El liderazgo político-partidista nacional debe dar ejemplo de cordura. Los dirigentes máximos deben sopesar sus palabras y sus arengas, para de esa forma evitar los desbordamientos de las bases.
Tan lejos de la campaña electoral, cuando las pasiones llegan al límite, es un buen momento para que se fortalezca una conducta de concertación.
Se puede disentir sin caer en las ofensas y las calumnias. Por desgracia los ánimos se desbordan en la política nacional, donde parece que el partidismo perdió la caballerosidad.
La unidad es difícil de lograr en grupos que se enfrentan por el poder, pero si puede surgir un código de convivencia, el cual debe ser elaborado por los máximos dirigentes.

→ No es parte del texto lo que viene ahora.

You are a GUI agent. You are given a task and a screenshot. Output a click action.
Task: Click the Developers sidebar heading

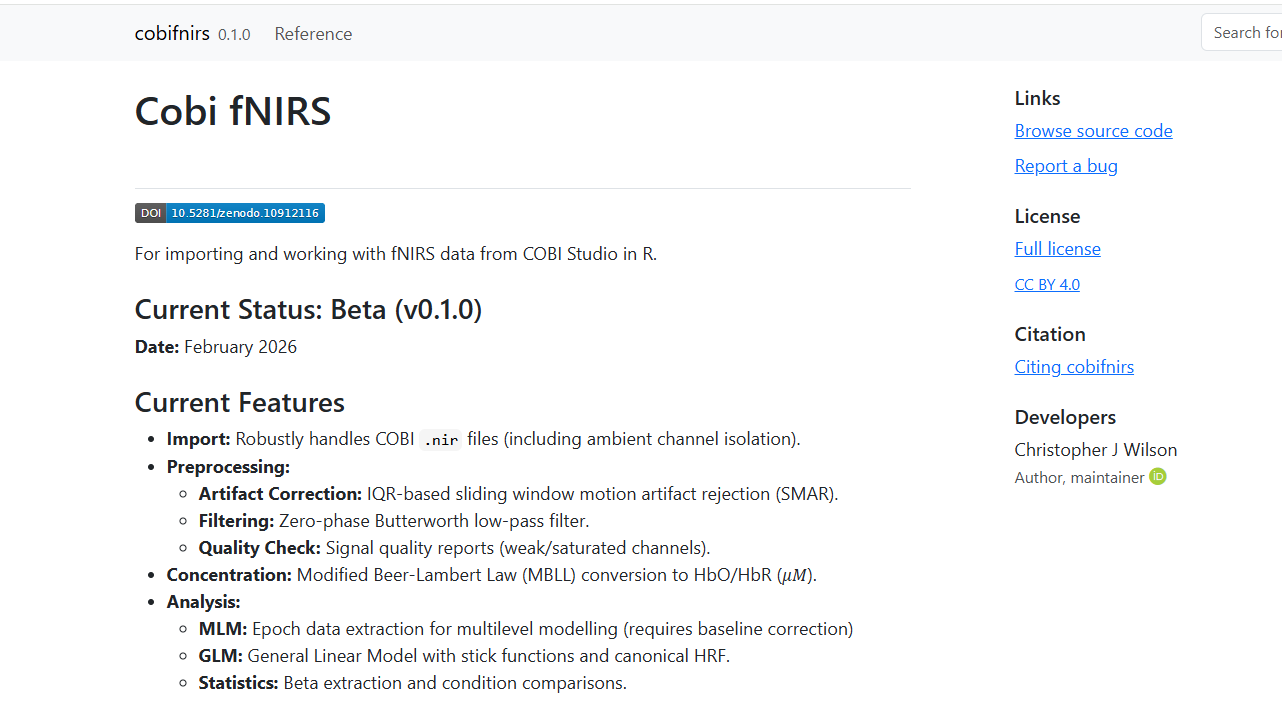[x=1065, y=417]
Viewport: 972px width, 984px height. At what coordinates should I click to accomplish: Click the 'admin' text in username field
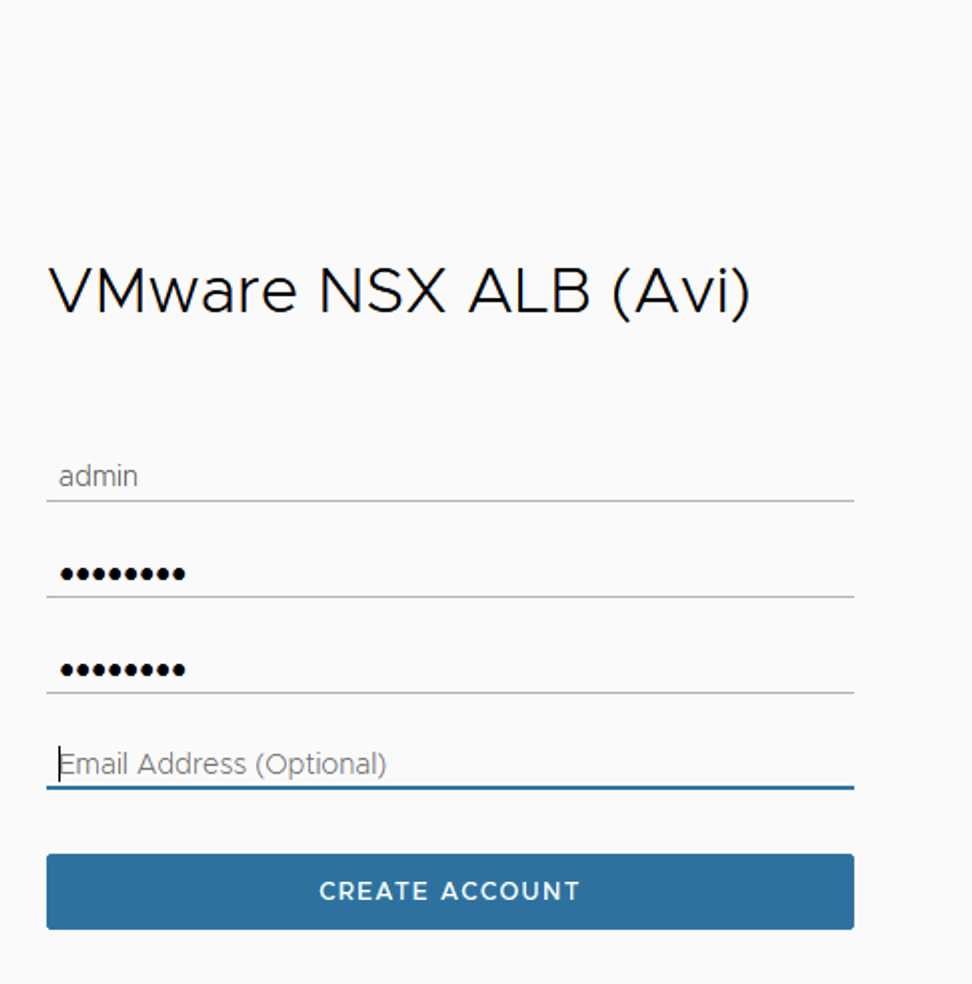pos(98,476)
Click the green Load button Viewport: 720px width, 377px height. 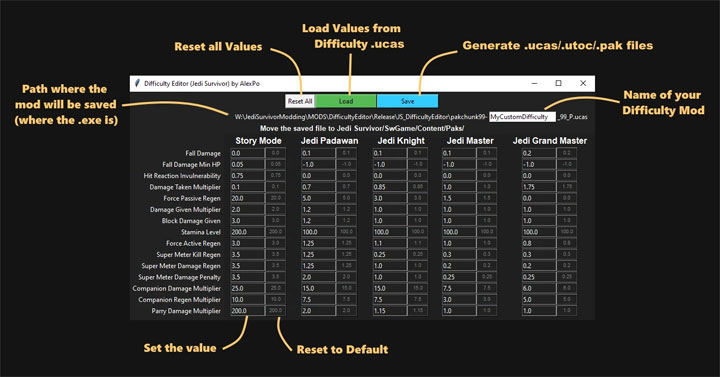(346, 101)
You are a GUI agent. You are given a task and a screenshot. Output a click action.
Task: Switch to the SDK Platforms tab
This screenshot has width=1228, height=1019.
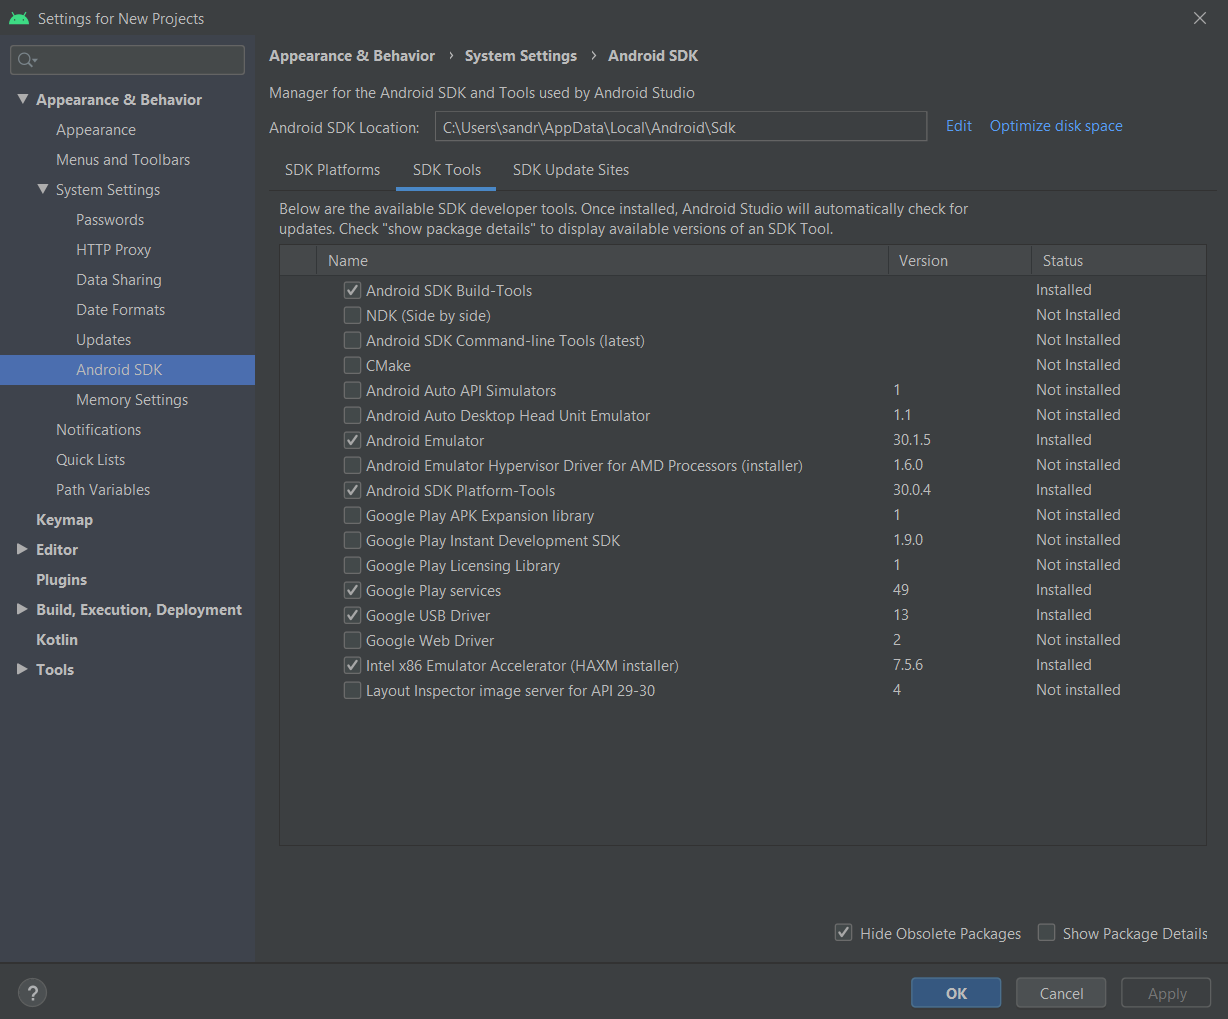click(332, 170)
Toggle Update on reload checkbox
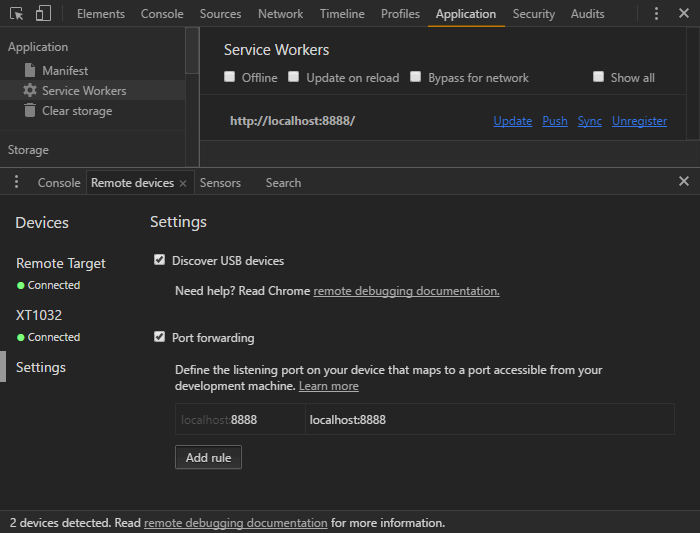Image resolution: width=700 pixels, height=533 pixels. click(294, 77)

Las bases en los procesos sociales son amorfas, no tienen forma, no piensan, y todo el peso de su accionar recae sobre los hombros de sus líderes. De ahí que en el plano dominicano hay que actuar con la mayor de las responsabilidades.

No solo es firmar un pacto de respeto propio, porque eso se lo lleva el papel y la tinta se seca, sino realizar en la práctica una política de no agresión sea verbal o física.
Las ideas se tienen que combatir con ideas. Cuando una idea se quiere acallar con la agresión se camina por una senda enjabonada. Hoy los cuadros de agresión verbal entre los partidistas son manejables.
Hay una buena muestra de donde lleva el principio de la unidad para la acción. Fue el encuentro entre el presidente Luis Abinader y los expresidentes Danilo Medina, Hipólito Mejia y Leonel Fernández.
Ellos cuatro controlan a los tres partidos mayoritarios que tienen fuerza de decisión. Los emergentes son importantes, pero siempre están aliados a alguno de los mayoritarios. En la firma de un documento sobre Haití se llegó a consenso, al igual que en los encuentros en el Centro Económico y Social.
Sea a través del CEN o las iglesias se debe pensar en la integración de manejar con altura el debate partidista. No se olvide que todos los partidos ya están en campaña, aunque la misma no está autorizada por la Junta Central Electoral.
JCE blanda
Por el contrario, la JCE ha sido blanda al tratar sobre las promociones de los precandidatos, en acciones llevadas a cabo fuera del organigrama que dispone el organismo rector de los comicios.
El lenguaje de paz debe llegar a los partidos. La JCE necesita apoyo colectivo para hacer un buen trabajo. Ya pasó la época de la tea incendiaria y ahora se impone la concertación.